Ceux qui ne font plus d’étude sont soit  au chômage soit trop souvent employés dans des conditions honteuses :   500.000  moins de 25 ans,  (soit   20% de ceux qui sont désireux de travailler)  sont au chômage,  soit   trois fois plus que  dans les autres classes d’âge,  alors que ce taux n’est que de   deux fois supérieur au taux global  dans le reste de l’Union Européenne.

Même  les diplômés ne sont pas particulièrement  protégés : combien de Bac +3, ou  + 5 sont  serveurs de restaurants ou vendeurs dans des grandes surfaces ? Avec, pour les plus pauvres, un chômage particulièrement long  à la sortie des écoles, suivi d’une longue période, faite de stages, trop  souvent sans débouché. Et,  lorsqu’ils trouvent un emploi, c’est presque toujours dans des conditions  particulièrement précaires,   avec des  contrats de courte durée, faiblement générateurs de droits en matière d’Assedic : il faut attendre aujourd’hui en moyenne  27 ans et demi pour avoir son premier contrat à durée indéterminée. Enfin,   s’ils sont les derniers recrutés,  les jeunes sont les premiers licenciés.

Sauf pour une minorité, enfants de professeurs, d’ingénieurs, ou de gens informés, qui,  disposant des moyens de connaitre les meilleures filières, font les meilleures études et obtiennent, souvent par relation,  les meilleurs emplois.

Plus généralement, pas  étonnant si les  jeunes voient très souvent l’avenir avec désespoir : la mondialisation les met en concurrence avec des salariés aussi bien formés qu’eux et dix fois moins chers ;  la crise financière leur annonce dix ans de galère dans des emplois sous valorisés. La crise démographique leur rappelle qu’ils commenceront très tard à financer très mal   une retraite très basse; la crise écologique leur laisse entendre que le monde sera de plus en plus étouffant ; la crise géopolitique, enfin,  leur montre que la longue parenthèse de paix  en Occident (plus de 45 ans sans guerre, même coloniale) pourrait se refermer.

Et leur désespoir grandit encore quand ils voient  la   génération triomphante de baby-boomers, nés pendant les Trente Glorieuses, à qui tout a souri, vivre   leur   retraite, plus nombreux que jamais, à leurs crochets.   Quand ils comprennent que les  hommes politiques de tous les partis  ont servi et servent encore les intérêts de ces générations bénies des cieux ;  et que les  syndicats servent d’abord les intérêts de ceux qui ont un emploi, et donc pas ceux des plus jeunes.  Que de talents gâchés, par une politique à si courte vue. Que richesses perdues, aujourd’hui et demain, par un tel abandon.

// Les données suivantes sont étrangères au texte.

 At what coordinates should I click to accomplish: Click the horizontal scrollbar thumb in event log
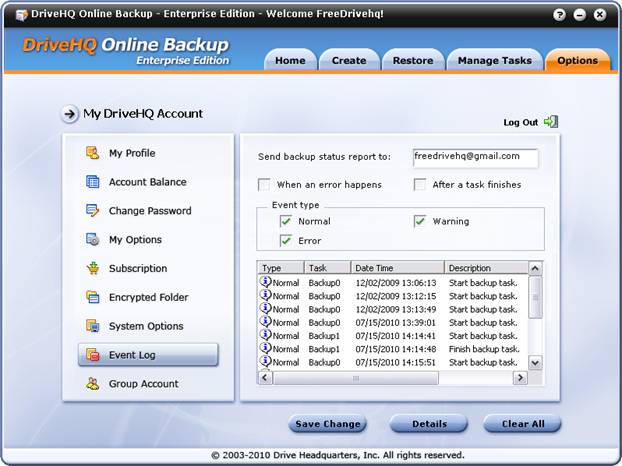pos(354,378)

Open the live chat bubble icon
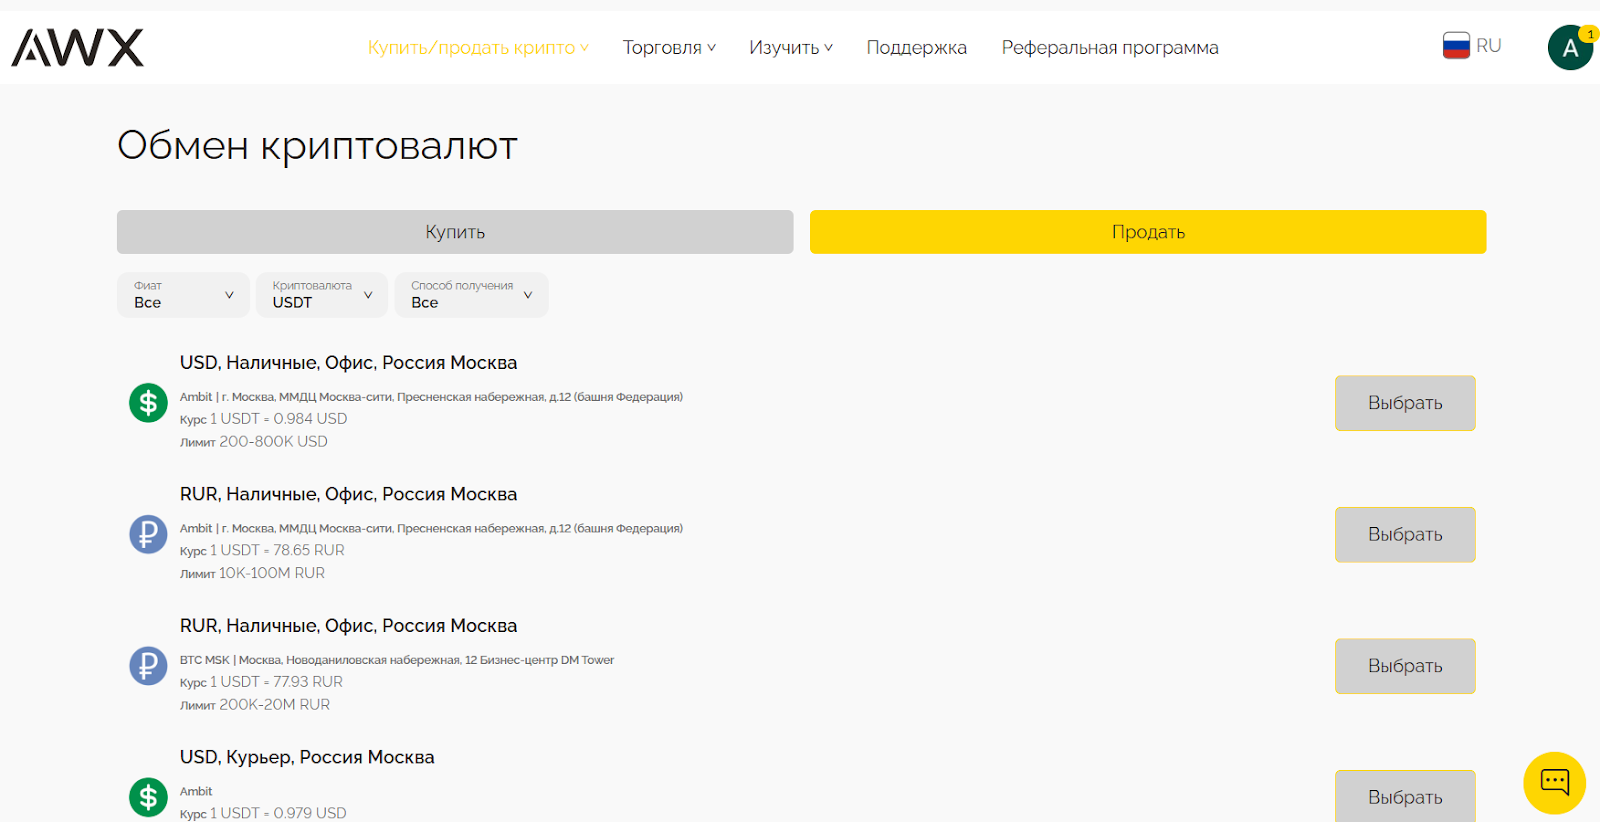click(1554, 782)
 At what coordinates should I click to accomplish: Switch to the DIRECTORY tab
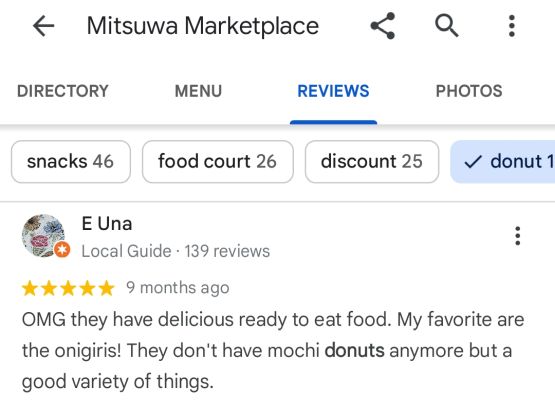[x=63, y=91]
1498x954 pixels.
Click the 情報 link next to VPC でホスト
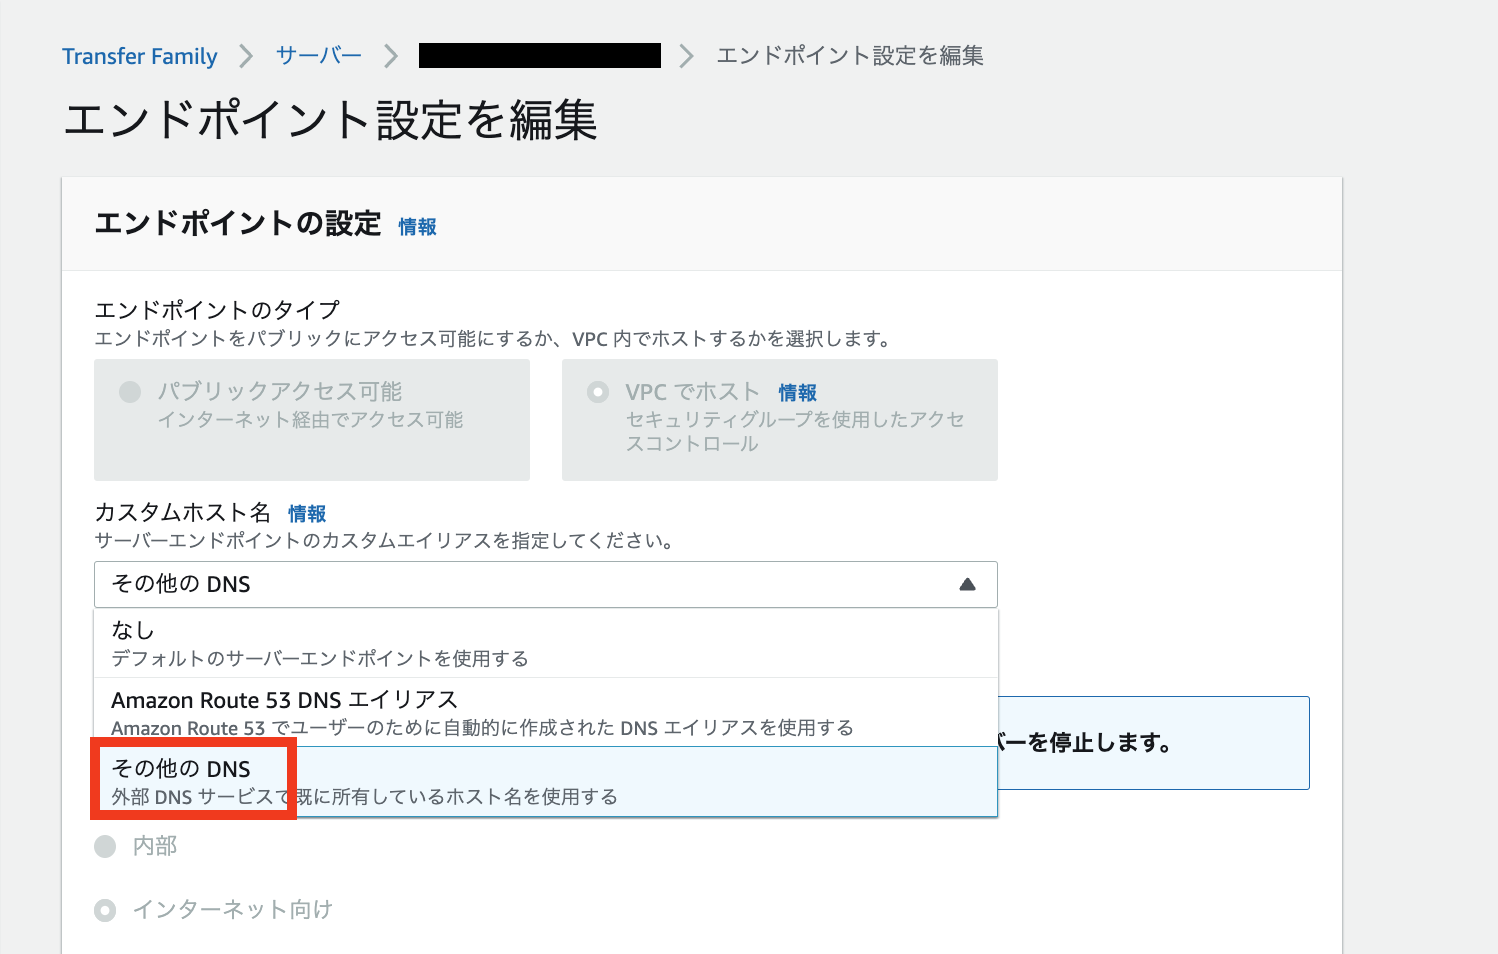(797, 392)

Le pays a  pourtant tout à gagner à investir sur eux. Et pour cela, à exiger la  mise en œuvre de  quelques mesures simples : interdire  d’employer  des jeunes pendant   plus de six mois sans CDI ; réduire les charges  pesant sur leurs emplois ; considérer tout jeune cherchant activement un emploi comme exerçant une activité méritant rémunération ; les aider par tous les moyens à créer leur propre entreprise, à réaliser leur rêve ; et  surtout,  les associer  dignement aux prises de décisions   dans les partis, les syndicats, les associations.  Si on ne le fait pas, on ne pourra pas leur en vouloir de ne pas se résigner.